Blonde Redhead – Sit down For Dinner

Blonde Redhead, and other indie rock veterans have seen a surge of fans in recent years. Their unexpected comeback is in part due to their song “For the Damaged” from their 2000 album, and its placement in the Rick and Morty TV series. Blonde Redhead’s growing popularity led the New York indie rock trio to release their first full-length project in nine years. Sit Down for Dinner is the much-needed revival, breathing life back into this iconic band. 

They shared that the album is partly inspired by Joan Didion’s The Year of Magical Thinking. If you’re not familiar, the book chronicles Didion’s experiences in the year following the sudden death of her husband. It is a deeply personal and introspective work that explores grief, loss, and the complex emotions that accompany the death of a loved one. The book is where Kazu Makino, the lead singer of the band, found the title of the album. The phrase has a dual meaning, it’s both an invitation and a threat.

Makino dealt with the loss of her own when her beloved horse passed away recently. She was also inspired by her distance from her family in Japan during the COVID-19 pandemic. Their previous albums sounded so ephemeral that the music seemed ready to evaporate in an instant. Blonde Redhead brings their mysterious music back to the table, but this album seems to be more grounded. The band seizes the moment with a fuller, richer sound and some of their most gripping songs in years.

“Snowman”: The album’s themes of loss and loneliness are heard in this opening track. The hypnotic track reaches back to the Brazilian sounds that influenced Makino and Simone and Amadeo Pace’s earliest musical experiments and drapes them in swaying layers of backing vocals and percussion. 

“Kiss Her Kiss Her” seems to nudge a pair of star-crossed lovers closer to each other. Likewise, the songwriting is just direct enough to keep listeners riveted. 

“Not for Me”: The lyrics in this one touch on the idea of how the mind constantly shifts between desire and contempt. But they find this cycle of emotions and thoughts to be somewhat pathetic, considering their level of devotion to someone who’s not there.

“Melody Experiment”:  They discover new ways to swoon by fusing dream-pop with trip-hop and dub. 

“Rest of Her Life” is a tender song in an album filled with a newfound ease to their music. Even when Makino considers the honor and responsibility of carrying someone in your heart forever once they’re gone.

“Sit Down for Dinner, Pt 1” has themes of fear, uncertainty, and the need for stability in the face of challenging circumstances.

“Sit Down for Dinner, Pt 2”: This song also has an overall feeling of anxiety or pain. With a sense of emotional turmoil, loss, and distance within a family. The song has distant muffled screaming buried in the instrumental landscape.

“I Thought You Should Know” presents the band at their most blissful, a slow-burning song that radiates warmth and open-heartedness.

“Before”: The lyrics express a sense of familiarity and déjà vu in a relationship. Contemplating whether revealing their past actions to their partner will affect the love they receive.
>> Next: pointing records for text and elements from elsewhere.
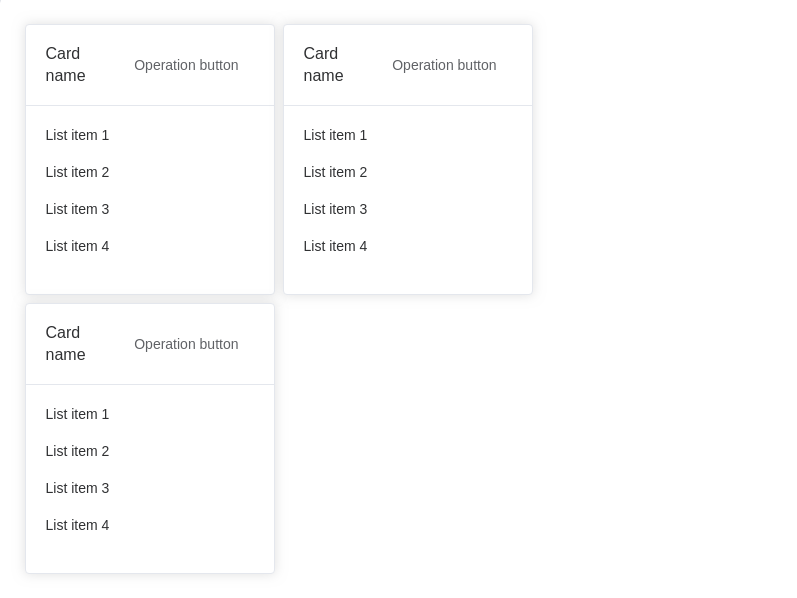The width and height of the screenshot is (797, 598).
Task: Click the Card name title of first card
Action: 66,65
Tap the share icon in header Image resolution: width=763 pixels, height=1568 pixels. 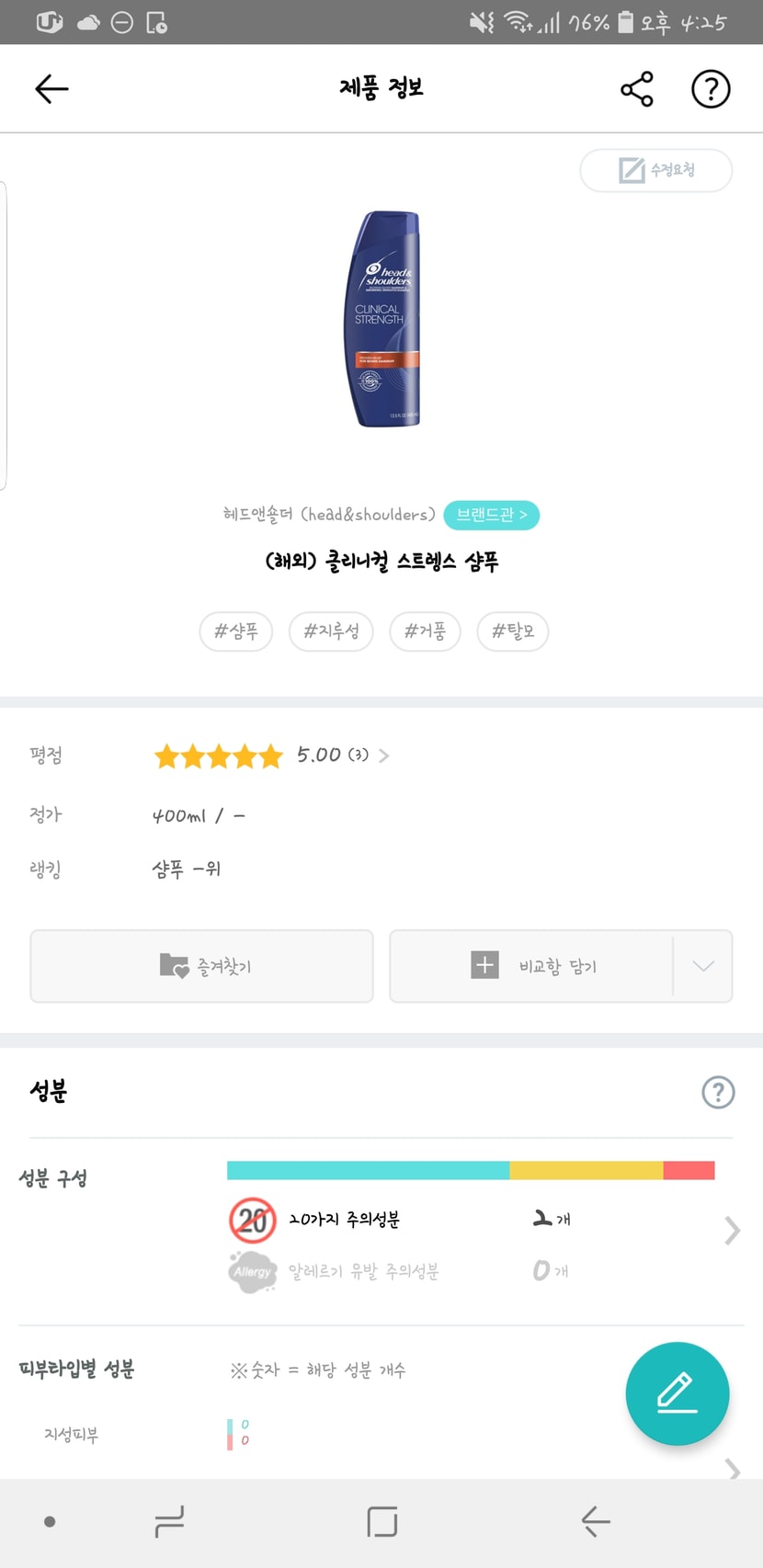pyautogui.click(x=637, y=89)
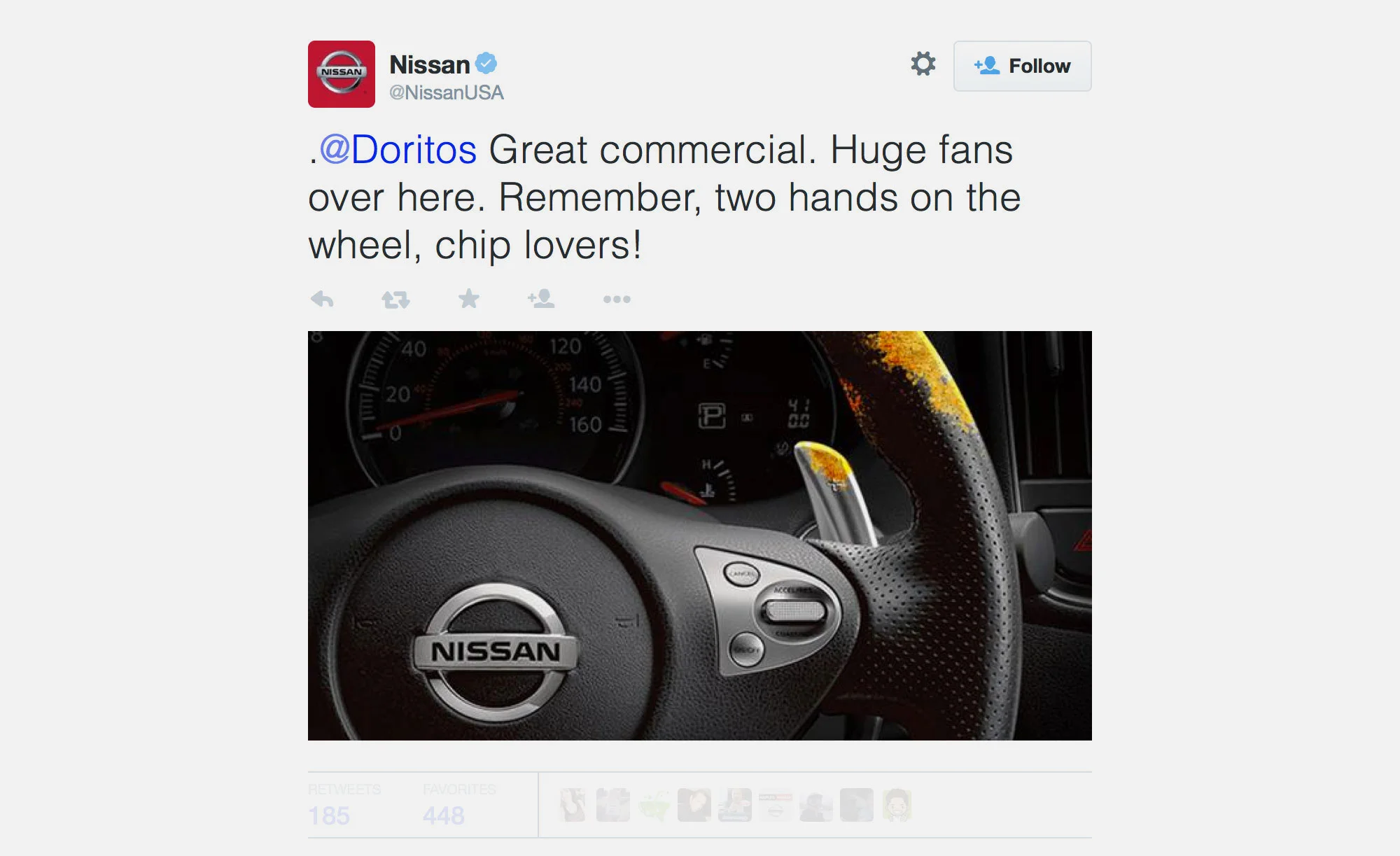Favorite the tweet with star icon
Viewport: 1400px width, 856px height.
pos(469,299)
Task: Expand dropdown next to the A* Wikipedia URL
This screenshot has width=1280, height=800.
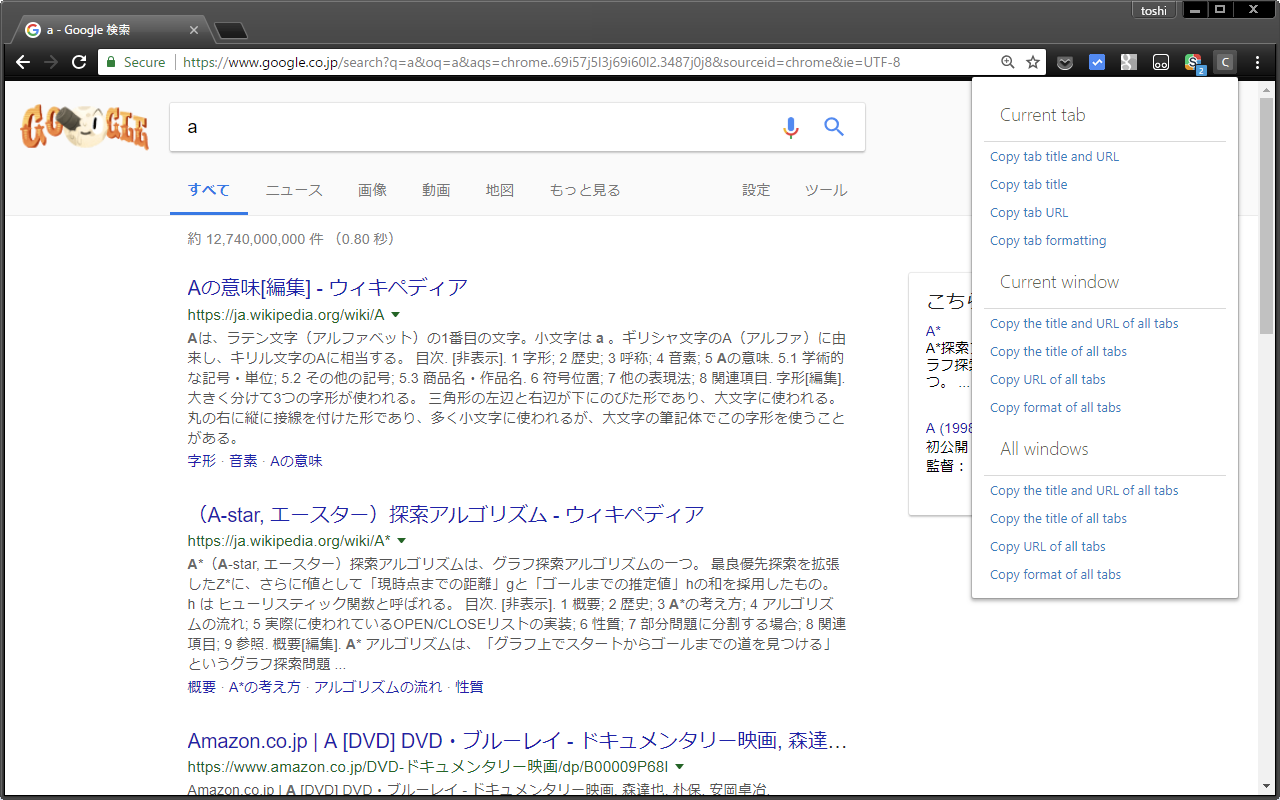Action: point(402,540)
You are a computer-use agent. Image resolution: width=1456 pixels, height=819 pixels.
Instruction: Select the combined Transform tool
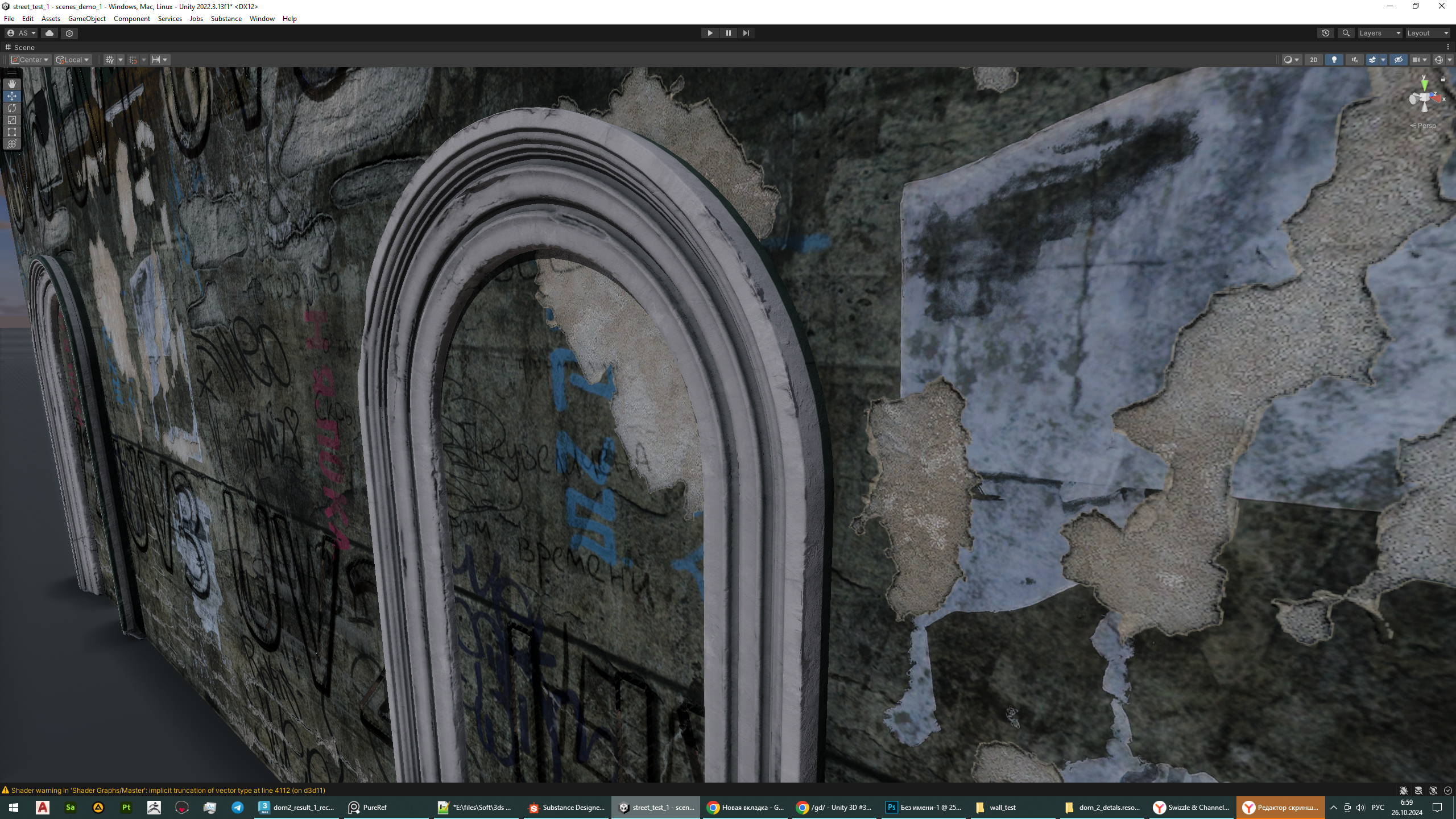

There’s an element of uncertainty and insecurity, as they question whether their partner will see them the same if they tell them what they did in a past relationship. “If I tell you now what I’ve done before / Will you still love me like before”.

“If”: The lyrics highlight a need for independence and the importance of one’s own thoughts and emotions. They suggest a desire for authenticity and self-fulfillment.

“Via Savona”: The album closes out with this tranquil and delicate instrumental. It marks the end of the warmest and most welcoming record in the band’s catalog to date.

Sit Down for Dinner is the poignant and fitting coda that this band deserves. Kazu Makino suggested that Sit Down for Dinner might be their last album together, but it captures the essence of Blonde Redhead’s evolution. Combining their signature elements with newfound warmth and accessibility. Sit Down for Dinner whether it’s a creative rebirth or a poignant farewell for Blonde Redhead, brings innovation to their signature sounds that we’ve missed.